▶ _What you should do_:
Output the entries below verbatim, starting from the line containing "How do I perform: Click the Jun" up to and including the line containing "2422x1512 pixels. 1151,272".

▶ _Task data_:
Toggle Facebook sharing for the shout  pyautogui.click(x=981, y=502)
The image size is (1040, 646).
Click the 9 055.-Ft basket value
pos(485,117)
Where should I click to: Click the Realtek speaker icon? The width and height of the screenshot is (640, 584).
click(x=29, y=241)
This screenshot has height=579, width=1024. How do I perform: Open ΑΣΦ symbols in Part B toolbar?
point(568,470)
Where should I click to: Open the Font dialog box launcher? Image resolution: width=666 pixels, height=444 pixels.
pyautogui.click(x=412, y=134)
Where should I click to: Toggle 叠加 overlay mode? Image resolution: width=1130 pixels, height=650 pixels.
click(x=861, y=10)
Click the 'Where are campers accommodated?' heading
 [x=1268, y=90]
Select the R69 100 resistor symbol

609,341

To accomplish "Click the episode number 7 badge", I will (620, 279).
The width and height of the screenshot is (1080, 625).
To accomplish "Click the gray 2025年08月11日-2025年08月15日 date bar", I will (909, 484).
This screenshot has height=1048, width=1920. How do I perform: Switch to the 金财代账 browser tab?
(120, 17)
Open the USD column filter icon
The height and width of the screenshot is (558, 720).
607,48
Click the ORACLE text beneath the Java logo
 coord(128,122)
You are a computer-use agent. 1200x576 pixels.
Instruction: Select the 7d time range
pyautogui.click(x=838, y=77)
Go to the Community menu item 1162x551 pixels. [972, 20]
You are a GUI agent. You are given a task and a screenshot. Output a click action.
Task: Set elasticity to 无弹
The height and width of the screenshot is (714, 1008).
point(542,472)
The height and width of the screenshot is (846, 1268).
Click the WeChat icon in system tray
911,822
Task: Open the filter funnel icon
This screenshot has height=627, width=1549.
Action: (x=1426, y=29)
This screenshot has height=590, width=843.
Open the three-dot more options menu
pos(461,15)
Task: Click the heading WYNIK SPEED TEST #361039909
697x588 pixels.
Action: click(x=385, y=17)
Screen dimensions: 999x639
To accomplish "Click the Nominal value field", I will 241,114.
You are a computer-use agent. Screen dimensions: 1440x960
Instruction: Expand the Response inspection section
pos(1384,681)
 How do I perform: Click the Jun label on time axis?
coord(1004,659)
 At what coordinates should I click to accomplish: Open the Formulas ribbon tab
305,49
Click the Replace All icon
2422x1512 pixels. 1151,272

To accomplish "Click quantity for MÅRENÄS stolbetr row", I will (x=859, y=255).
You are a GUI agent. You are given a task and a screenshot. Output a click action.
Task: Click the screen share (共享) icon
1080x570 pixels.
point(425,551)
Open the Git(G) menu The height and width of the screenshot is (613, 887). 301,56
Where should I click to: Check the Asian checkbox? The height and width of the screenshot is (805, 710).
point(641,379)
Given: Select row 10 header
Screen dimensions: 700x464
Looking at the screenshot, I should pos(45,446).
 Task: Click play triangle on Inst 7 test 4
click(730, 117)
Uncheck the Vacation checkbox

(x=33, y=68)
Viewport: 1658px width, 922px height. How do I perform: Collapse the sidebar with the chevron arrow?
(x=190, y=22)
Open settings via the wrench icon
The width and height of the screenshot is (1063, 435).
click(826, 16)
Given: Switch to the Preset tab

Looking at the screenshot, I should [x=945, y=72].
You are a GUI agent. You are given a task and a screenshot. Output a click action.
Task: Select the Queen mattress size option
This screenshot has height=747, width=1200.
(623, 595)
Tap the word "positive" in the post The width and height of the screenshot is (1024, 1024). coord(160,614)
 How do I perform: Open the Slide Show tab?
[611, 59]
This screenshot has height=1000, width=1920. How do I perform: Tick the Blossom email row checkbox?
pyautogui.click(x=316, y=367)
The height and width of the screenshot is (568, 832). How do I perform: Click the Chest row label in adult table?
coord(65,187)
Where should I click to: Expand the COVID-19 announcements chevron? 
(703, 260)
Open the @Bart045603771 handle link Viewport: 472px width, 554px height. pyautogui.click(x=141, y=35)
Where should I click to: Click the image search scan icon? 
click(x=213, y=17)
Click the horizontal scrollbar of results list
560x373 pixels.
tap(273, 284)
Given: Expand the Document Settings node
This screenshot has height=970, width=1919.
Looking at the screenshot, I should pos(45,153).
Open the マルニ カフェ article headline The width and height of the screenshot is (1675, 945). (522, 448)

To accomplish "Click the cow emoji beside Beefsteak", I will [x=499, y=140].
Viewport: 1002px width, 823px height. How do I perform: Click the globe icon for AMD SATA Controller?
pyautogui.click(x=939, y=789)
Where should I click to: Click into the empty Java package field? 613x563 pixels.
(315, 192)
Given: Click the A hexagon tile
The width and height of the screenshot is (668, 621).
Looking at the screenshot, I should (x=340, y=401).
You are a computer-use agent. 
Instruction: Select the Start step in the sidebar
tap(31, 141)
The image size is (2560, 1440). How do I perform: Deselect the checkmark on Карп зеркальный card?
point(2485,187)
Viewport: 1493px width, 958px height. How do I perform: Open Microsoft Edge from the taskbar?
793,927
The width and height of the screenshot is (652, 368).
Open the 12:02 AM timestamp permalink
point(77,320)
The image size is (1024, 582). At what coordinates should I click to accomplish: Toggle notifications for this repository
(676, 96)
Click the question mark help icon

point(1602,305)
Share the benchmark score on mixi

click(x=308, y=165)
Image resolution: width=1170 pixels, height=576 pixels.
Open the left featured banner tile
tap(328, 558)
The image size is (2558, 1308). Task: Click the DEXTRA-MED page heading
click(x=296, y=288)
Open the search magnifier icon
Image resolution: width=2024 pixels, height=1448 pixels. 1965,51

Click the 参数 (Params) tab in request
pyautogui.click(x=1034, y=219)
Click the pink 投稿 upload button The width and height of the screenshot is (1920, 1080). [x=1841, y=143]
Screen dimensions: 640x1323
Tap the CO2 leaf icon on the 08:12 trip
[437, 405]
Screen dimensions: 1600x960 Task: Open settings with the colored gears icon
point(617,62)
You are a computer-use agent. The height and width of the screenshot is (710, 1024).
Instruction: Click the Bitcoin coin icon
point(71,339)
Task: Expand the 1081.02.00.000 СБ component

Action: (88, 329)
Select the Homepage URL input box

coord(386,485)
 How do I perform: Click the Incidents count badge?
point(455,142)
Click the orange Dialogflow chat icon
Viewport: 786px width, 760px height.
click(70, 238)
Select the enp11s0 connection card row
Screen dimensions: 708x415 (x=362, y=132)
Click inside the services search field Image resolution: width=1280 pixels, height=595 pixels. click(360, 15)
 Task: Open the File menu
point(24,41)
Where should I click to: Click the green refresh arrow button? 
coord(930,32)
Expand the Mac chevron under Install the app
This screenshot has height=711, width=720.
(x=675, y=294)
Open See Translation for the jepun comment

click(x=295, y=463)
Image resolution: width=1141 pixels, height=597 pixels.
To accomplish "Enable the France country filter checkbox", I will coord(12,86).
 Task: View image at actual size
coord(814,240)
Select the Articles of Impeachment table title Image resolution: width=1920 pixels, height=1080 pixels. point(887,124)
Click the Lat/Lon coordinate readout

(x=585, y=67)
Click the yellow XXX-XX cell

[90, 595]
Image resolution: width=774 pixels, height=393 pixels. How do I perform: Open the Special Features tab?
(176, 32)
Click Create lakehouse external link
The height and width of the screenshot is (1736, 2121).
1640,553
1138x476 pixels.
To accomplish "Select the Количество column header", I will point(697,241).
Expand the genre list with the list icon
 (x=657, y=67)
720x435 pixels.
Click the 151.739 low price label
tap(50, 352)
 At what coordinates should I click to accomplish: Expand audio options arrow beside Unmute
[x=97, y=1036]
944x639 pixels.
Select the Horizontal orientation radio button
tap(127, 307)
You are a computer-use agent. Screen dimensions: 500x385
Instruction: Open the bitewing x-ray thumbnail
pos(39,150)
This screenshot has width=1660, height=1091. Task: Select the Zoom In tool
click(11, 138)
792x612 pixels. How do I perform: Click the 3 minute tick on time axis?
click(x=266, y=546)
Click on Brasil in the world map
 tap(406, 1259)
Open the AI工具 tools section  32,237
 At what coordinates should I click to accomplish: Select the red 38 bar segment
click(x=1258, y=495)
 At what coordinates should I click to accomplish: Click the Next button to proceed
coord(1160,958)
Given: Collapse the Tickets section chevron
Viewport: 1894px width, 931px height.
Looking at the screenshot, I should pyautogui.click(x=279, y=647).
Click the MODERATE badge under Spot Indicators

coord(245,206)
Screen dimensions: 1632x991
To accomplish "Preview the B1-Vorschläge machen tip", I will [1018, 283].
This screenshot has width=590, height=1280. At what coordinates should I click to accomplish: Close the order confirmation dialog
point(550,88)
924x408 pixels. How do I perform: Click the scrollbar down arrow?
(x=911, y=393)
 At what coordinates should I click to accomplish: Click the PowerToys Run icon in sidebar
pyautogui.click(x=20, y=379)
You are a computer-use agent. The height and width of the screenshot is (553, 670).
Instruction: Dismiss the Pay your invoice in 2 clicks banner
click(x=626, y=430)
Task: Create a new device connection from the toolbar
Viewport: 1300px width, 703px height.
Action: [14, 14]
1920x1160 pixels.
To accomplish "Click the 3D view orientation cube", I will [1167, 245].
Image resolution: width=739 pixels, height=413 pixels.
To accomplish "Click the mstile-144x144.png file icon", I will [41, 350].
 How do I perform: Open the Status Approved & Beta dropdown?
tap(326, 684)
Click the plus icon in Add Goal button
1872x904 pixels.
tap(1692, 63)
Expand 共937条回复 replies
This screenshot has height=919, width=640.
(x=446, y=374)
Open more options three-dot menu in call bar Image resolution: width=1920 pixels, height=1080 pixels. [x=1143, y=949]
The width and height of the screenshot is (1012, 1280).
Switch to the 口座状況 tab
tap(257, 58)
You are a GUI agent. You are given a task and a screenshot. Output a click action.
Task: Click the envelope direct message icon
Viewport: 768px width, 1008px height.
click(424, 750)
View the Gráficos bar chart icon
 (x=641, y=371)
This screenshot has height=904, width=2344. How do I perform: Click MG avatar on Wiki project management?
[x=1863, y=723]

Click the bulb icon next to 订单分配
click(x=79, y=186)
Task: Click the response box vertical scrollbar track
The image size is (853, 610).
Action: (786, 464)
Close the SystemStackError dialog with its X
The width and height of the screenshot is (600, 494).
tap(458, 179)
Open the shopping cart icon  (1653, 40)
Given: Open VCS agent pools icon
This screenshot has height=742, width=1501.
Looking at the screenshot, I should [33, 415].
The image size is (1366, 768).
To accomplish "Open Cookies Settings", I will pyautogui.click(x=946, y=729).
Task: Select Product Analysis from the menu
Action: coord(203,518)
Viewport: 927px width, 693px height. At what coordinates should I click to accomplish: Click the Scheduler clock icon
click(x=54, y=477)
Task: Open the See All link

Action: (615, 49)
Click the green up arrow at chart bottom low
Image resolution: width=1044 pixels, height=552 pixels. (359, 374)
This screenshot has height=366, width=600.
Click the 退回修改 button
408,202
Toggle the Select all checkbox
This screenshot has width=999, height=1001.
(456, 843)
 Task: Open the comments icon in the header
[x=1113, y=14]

▶ _Task output_:
 How do I perform: Click the Jun label on time axis?
coord(1004,659)
 At what coordinates should I click to accomplish: Open the Formulas ribbon tab
305,49
Click the Replace All icon
2422x1512 pixels. 1151,272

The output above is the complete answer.